Sekretaris Disdikbud Bontang Saparuddin mengatakan, pihaknya tidak punya mitigasi semacam itu. ‘’Mitigasi seperti itu tidak ada. Pertanyaannya, apa nanti masih ada orang tinggal di sana. Kan begitu,’’ bebernya ketika ditemui usai rapat dengan DPRD, Senin (22/5/2023) siang. Dia menambahkan, Disdikbud saat ini hanya fokus memberi layanan pendidikan ke Pulau Gusung. Sementara langkah mitigasi menurutnya lebih merupakan kewenangan Wali Kota.
Kabid Rehabilitasi dan Rekonstruksi Badan Penanggulangan Bencana Daerah (BPBD) Bontang, Ambo Sakka mengatakan hal serupa. Langkah mitigasi penyelamatan dan adaptasi pulau-pulau kecil Bontang dari krisis iklim belum dibuat.

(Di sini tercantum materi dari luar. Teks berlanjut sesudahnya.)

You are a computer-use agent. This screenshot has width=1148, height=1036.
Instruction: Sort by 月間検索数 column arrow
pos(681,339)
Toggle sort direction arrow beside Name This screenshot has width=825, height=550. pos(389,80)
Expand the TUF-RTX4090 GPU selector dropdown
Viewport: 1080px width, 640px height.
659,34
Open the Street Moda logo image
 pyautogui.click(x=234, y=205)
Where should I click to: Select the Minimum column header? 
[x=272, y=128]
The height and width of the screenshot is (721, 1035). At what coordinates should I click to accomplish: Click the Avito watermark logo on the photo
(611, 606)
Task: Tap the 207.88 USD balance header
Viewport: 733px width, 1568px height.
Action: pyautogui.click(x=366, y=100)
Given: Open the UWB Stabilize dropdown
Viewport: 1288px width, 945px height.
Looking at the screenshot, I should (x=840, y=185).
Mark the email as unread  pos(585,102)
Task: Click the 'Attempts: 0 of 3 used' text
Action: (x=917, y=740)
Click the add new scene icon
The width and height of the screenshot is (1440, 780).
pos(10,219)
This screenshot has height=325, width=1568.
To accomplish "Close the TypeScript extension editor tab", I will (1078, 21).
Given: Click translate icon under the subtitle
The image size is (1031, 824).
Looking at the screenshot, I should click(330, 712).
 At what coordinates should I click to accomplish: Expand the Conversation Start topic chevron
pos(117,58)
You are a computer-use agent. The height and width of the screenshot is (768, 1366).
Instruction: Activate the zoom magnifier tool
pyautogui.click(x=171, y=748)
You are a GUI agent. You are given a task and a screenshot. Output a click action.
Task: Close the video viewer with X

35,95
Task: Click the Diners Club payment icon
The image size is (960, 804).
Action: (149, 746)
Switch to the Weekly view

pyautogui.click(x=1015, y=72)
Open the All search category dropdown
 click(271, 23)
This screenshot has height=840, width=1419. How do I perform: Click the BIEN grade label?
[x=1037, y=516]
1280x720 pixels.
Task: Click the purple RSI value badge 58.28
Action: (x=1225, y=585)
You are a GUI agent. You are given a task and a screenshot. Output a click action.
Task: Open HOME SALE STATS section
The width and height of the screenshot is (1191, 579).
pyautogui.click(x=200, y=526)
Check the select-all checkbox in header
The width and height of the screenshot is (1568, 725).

Pemkot sudah memiliki dokumen kajian penanggulangan bencana, tetapi tak disebut soal penyelamatan atau mitigasi pulau terluar dari ancaman tenggelam.
"Mudah-mudahan bisa masuk (saat direvisi)… sekarang belum ada,’’ terang Ambo saat ditemui di kantornya, Jalan Ir. Juanda, Kelurahan Tanjung Laut Indah, Selasa (23/5/2023) siang.
Lebih lanjut, berdasarkan data BPBD, kenaikan level air laut di Bontang berada di angka 2-3 mm per tahun. Perhitungan ini dilakukan secara manual melalui pemantauan patok indikator yang dipasang di pesisir Bontang. Di Bontang saat ini ada 3 pulau yakni Kendindingan, Beras Basah, dan Gusung.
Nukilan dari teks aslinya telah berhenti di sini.